▸ **DIRECTIONS FOR THIS TASK**: Starting at the line that holds "Viewport: 1976px width, 1461px", transcribe every line to the end of the data exactly; include no other lines.

▸ **THE DATA**:
.....
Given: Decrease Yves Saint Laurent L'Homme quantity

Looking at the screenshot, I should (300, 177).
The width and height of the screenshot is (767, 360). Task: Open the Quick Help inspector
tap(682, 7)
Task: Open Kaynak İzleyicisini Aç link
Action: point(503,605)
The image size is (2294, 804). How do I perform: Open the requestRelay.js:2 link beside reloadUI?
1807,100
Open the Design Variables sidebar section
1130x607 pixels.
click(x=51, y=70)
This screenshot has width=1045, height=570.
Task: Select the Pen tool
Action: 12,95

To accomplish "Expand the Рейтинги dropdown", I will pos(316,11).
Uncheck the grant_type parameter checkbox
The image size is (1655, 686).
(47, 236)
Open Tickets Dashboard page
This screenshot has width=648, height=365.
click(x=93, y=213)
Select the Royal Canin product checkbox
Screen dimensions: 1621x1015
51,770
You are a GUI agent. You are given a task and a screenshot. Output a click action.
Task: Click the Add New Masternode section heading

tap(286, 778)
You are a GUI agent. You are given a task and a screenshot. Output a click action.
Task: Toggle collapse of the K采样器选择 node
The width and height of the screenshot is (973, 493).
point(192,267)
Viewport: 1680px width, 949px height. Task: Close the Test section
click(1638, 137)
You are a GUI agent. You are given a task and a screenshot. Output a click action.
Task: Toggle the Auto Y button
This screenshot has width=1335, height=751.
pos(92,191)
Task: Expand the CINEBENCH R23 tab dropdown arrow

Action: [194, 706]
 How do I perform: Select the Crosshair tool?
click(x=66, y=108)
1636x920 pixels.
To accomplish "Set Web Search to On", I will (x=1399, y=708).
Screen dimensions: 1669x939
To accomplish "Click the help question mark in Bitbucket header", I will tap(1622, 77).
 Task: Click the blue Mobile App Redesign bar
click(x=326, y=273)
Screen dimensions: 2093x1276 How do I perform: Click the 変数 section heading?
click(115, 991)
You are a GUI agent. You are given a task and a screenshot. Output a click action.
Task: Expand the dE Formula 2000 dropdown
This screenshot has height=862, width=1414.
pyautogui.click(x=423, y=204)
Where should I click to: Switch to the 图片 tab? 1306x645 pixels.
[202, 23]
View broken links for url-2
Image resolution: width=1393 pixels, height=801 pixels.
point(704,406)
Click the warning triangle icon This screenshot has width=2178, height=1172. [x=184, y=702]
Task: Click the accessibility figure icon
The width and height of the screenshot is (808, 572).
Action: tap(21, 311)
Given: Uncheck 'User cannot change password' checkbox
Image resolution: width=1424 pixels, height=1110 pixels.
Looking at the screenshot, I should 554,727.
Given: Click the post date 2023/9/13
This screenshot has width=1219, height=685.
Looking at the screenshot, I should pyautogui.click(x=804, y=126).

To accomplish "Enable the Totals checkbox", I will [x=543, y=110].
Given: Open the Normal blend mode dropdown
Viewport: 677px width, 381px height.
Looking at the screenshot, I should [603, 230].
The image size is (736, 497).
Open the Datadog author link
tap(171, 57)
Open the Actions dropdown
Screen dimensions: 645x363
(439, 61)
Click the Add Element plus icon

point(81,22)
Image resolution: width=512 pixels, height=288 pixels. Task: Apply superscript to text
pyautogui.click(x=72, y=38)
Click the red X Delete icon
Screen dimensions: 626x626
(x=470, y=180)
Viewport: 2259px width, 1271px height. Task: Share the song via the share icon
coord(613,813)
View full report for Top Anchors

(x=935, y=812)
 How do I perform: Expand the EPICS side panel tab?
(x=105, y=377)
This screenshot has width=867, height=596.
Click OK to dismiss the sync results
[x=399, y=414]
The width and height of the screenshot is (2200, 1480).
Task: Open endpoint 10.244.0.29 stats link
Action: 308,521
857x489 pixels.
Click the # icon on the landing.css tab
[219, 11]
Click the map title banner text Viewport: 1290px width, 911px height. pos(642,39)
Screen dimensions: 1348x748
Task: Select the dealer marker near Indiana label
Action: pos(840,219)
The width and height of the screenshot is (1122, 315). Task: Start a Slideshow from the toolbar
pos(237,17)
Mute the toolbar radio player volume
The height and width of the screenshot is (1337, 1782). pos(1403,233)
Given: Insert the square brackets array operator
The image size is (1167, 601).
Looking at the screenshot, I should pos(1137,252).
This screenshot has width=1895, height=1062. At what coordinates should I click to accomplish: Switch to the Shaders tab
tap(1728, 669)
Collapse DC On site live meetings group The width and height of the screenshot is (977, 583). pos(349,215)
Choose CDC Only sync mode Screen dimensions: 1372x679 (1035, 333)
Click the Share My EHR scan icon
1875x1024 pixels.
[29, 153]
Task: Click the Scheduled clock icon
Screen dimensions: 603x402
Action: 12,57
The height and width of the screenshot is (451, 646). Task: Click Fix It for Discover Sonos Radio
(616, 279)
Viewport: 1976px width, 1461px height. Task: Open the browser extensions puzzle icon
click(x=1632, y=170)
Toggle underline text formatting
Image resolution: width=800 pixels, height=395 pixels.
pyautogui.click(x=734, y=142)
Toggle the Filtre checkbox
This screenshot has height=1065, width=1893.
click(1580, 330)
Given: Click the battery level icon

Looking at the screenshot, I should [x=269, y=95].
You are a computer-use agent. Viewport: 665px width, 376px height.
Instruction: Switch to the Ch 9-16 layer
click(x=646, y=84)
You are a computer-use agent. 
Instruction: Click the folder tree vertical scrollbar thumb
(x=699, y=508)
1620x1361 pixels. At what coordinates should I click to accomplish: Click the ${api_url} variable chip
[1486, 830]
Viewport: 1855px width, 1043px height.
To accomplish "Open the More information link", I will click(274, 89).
.....
▸ **RESULT OF THE TASK**:
Viewport: 1976px width, 1461px height. Task: Open the browser extensions puzzle icon
click(x=1632, y=170)
Toggle underline text formatting
Image resolution: width=800 pixels, height=395 pixels.
pyautogui.click(x=734, y=142)
Toggle the Filtre checkbox
This screenshot has height=1065, width=1893.
click(1580, 330)
Given: Click the battery level icon

Looking at the screenshot, I should [x=269, y=95].
You are a computer-use agent. Viewport: 665px width, 376px height.
Instruction: Switch to the Ch 9-16 layer
click(x=646, y=84)
You are a computer-use agent. 
Instruction: Click the folder tree vertical scrollbar thumb
(x=699, y=508)
1620x1361 pixels. At what coordinates should I click to accomplish: Click the ${api_url} variable chip
[1486, 830]
Viewport: 1855px width, 1043px height.
To accomplish "Open the More information link", I will click(274, 89).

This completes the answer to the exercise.